» **Extracted data**:
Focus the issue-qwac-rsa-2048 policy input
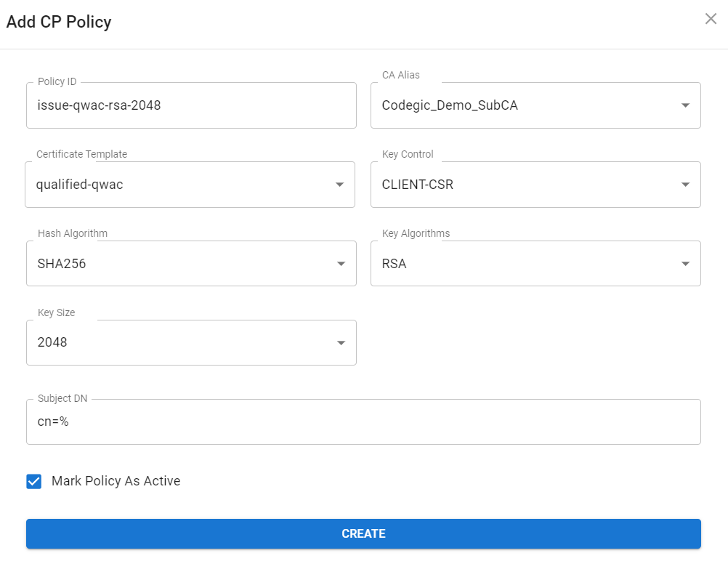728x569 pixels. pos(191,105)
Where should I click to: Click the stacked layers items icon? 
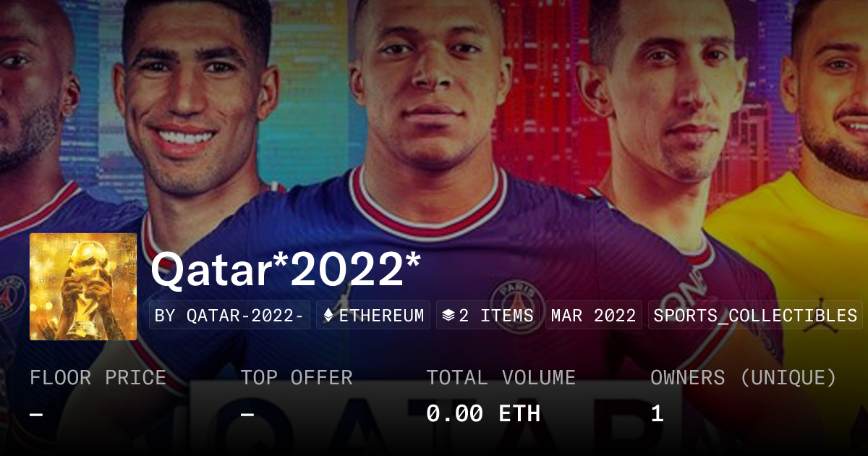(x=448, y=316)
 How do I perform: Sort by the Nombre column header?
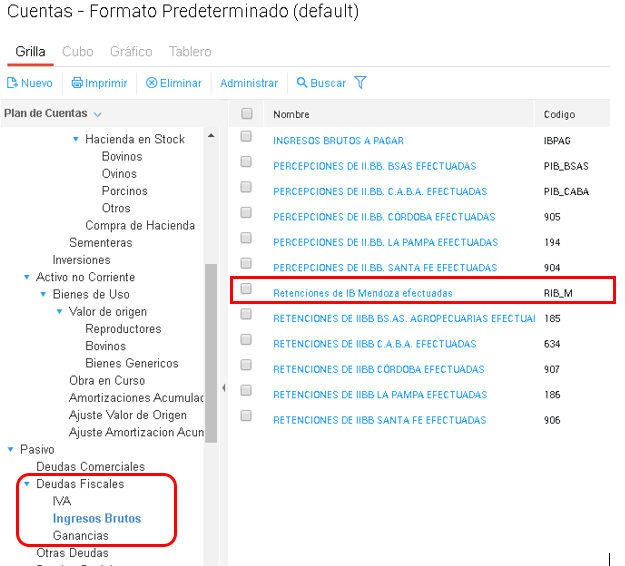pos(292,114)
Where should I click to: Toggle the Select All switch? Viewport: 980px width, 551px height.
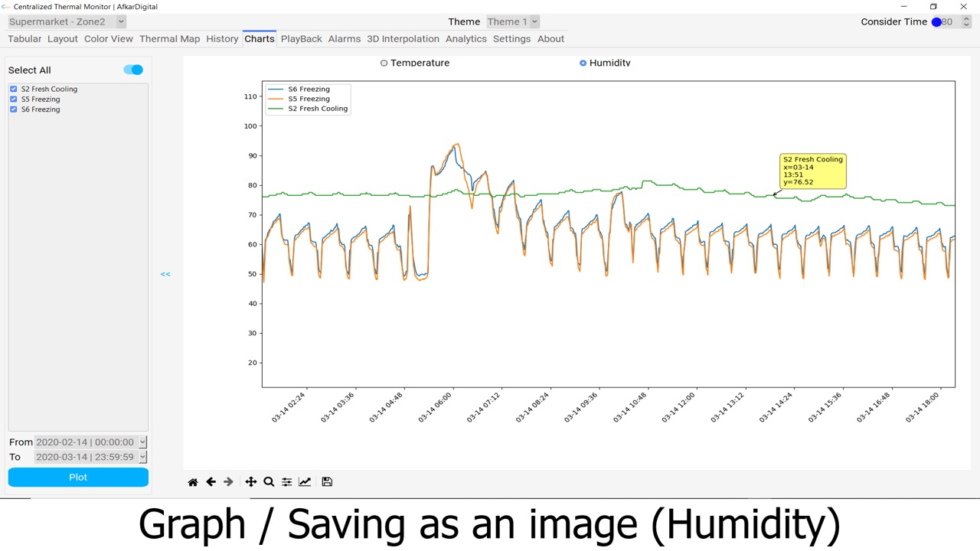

» **Work order**: Exactly as written, give again every line from the one containing "Where should I click to: Click" through the last line of the material, both included, with the pictures left out.

» **Your response**:
Where should I click to: Click the stacked layers items icon? 
(x=448, y=316)
 How do I perform: Sort by the Nombre column header?
pos(292,114)
Where should I click to: Toggle the Select All switch? Viewport: 980px width, 551px height.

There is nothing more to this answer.